But despite all these challenges to full equality for women in American society, I, along with many other men with educated, poised, and independent young adult daughters, was hoping that the nation was on the road to full equality for women - that the nation could never step back. Over the last couple of weeks, two things have happened that brought it home to me that collectively the fight is still on.

The first, of course, is the virulent attack on abortion rights that has taken a central stage in the health care reform debate. This effort, if successful, will leave women with resources with options, but put up new barriers to poor women to control their own bodies and make their own moral decisions. The second is CSS's own survey of low-income New Yorkers, "The Unheard Third," which polled over 1,200 households by phone in July to get a reading on how individuals who are living in poverty (one in five New Yorkers) are doing. Suffice it to say that while everyone may be focused on Wall Street bankers losing six figure salaries, the real victims of this recession are poor women with kids.

This shouldn't come as a great shock for anyone following the recent news reports on national homelessness and skyrocketing unemployment. A series of recent reports by the Coalition for the Homeless gives graphic evidence of how brutal things are. New York City has its highest number of homeless families in its recorded history -- with over 39,000 individuals, including more than 16,000 children, sleeping in city shelters each night. Just as devastating are reports that the city is violating a court-ordered mandate and routinely turning people away because of curfew violations and leaving others to sleep on chairs, desks, and floors.

Overwhelmingly represented in these statistics are poor women with children. Our Unheard Third survey gives evidence of why this recession is hitting this group worse and also indicates that the problem will continue to escalate even as the recession begins to abate.

Just a couple of top line answers from our survey lay this out: nearly 25 percent of working mothers lost their jobs within this year, 44 percent reported having their wages and hours reduced, 23 percent had to delay or forgo medical care because of cost, 41 percent had utilities turned off, 34 percent fell behind in rent or mortgage payments - the list goes on for this demographic hit by a recession for low-wage workers that increasingly is estimated not to abate until 2014.

What we should expect in the next 18 months in terms of a virtual explosion of mothers and children in poverty is already in motion. It's being driven by another finding in our survey: 65 percent of our respondent working mothers reported having $500 or less in total reserve with 29 percent reporting having no money at all in reserve. As this jobless disaster drags on, the continued lack of resources will inevitably drive more and more women with children into the shelter system.

What we as a city and nation should do about it is going to be exceedingly difficult, given the political and economic climate. Immediate efforts to shift gears on welfare and other income supports are vital. In a full employment economy, crowing about reducing welfare rolls may be acceptable. But with city unemployment rates at near Great Depression levels for black and Latino communities, this is the time to make sure no one is destitute, particularly women and children.

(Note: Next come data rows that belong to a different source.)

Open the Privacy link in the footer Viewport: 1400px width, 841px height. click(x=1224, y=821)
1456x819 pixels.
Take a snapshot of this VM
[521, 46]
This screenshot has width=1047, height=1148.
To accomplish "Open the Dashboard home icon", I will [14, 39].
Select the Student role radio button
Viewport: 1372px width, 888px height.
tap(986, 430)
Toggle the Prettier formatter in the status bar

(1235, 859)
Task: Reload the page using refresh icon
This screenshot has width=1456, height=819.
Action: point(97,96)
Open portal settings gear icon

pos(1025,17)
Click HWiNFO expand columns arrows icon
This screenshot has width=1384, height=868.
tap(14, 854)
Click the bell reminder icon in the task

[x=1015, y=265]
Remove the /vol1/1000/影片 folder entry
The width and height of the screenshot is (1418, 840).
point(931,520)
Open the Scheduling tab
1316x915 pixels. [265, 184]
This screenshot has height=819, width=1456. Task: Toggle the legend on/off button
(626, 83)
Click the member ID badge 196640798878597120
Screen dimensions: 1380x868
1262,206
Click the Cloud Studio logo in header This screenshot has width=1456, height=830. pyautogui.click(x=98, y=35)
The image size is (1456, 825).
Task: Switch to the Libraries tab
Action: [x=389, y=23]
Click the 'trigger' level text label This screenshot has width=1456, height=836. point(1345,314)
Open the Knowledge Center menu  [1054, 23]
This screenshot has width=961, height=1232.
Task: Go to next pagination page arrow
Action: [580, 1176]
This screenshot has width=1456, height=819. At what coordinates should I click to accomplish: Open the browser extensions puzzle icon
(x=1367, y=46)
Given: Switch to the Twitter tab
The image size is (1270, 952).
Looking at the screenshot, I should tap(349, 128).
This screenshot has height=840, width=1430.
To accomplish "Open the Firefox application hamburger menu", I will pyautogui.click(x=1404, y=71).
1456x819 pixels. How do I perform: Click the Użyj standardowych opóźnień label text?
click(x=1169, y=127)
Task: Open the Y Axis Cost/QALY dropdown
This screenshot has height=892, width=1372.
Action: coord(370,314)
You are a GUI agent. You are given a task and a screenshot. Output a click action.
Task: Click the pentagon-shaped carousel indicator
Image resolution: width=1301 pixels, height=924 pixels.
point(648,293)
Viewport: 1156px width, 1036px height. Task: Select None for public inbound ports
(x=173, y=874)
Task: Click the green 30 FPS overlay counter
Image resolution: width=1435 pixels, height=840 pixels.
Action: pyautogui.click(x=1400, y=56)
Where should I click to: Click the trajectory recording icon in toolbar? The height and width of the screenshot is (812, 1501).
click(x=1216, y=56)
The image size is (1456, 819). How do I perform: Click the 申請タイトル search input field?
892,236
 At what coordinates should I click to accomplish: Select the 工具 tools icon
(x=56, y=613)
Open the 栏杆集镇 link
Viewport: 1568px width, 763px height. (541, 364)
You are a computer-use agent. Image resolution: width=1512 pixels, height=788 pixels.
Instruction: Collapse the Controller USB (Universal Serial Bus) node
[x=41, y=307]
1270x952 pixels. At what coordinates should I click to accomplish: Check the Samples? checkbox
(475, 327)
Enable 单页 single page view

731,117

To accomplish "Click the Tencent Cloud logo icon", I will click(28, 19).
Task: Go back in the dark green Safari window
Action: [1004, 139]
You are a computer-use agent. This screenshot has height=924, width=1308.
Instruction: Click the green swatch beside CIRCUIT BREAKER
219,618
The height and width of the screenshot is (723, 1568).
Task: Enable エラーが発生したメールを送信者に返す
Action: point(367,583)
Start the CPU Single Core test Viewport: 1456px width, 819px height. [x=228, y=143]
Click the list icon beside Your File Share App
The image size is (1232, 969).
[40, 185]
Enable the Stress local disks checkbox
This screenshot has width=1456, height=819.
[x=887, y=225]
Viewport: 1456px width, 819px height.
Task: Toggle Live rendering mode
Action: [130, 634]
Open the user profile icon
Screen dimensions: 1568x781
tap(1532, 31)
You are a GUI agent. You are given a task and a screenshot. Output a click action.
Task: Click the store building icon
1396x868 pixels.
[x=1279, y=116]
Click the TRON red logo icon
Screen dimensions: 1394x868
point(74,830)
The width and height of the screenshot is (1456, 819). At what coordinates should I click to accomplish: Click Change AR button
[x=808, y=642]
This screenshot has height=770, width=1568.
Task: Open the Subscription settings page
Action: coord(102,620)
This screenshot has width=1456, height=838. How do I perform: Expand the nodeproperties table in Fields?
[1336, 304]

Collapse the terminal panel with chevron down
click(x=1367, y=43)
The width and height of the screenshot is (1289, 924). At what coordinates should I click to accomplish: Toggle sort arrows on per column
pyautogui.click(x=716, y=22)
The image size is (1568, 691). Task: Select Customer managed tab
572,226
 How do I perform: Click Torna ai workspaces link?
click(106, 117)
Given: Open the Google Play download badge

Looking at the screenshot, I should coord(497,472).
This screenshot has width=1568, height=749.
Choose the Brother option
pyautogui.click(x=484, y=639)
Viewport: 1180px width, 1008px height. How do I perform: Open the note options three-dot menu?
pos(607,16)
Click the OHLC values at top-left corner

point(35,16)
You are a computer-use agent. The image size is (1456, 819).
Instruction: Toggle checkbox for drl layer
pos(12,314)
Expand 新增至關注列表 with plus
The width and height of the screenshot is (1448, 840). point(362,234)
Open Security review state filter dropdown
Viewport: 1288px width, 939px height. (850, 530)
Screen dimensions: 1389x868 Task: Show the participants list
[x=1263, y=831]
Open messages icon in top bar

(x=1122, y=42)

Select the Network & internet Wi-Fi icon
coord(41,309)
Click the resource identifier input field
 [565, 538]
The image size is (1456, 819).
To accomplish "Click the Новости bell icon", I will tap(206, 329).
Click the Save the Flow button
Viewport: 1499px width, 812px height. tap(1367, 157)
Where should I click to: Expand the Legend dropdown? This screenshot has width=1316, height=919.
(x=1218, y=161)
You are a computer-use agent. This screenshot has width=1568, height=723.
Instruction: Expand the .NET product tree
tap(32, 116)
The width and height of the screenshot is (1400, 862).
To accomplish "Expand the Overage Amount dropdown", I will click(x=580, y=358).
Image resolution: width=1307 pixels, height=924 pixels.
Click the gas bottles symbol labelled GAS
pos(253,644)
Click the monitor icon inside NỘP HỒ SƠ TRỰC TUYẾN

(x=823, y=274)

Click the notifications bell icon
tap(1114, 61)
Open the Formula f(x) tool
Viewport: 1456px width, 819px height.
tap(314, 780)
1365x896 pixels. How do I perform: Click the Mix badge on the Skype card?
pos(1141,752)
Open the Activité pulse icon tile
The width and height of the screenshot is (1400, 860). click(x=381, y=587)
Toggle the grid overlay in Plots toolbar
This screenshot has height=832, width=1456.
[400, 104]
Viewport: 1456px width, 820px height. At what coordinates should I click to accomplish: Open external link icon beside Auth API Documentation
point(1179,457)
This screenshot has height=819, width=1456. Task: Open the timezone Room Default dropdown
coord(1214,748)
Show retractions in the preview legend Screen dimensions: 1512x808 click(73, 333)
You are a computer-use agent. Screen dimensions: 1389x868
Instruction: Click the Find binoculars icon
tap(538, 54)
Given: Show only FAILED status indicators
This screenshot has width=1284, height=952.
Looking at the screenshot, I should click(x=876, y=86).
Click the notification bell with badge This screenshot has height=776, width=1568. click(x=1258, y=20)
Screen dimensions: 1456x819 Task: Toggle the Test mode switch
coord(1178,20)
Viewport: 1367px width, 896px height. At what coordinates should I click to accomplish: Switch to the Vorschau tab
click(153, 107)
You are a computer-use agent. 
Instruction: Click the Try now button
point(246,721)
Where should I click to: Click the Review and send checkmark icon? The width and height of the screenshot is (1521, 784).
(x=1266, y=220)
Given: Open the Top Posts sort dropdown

In terms of job creation, as advocates we all applaud the "jobs summit" recently conducted by the Obama administration to deal with the national crisis. The difficultly is that none of the suggested efforts that focus on transportation projects, small businesses, or the green economy will have any significant impact on low-wage working mothers. It is time for the President, Congress, and the city leadership to begin giving more than lip service to how much we love mothers and children.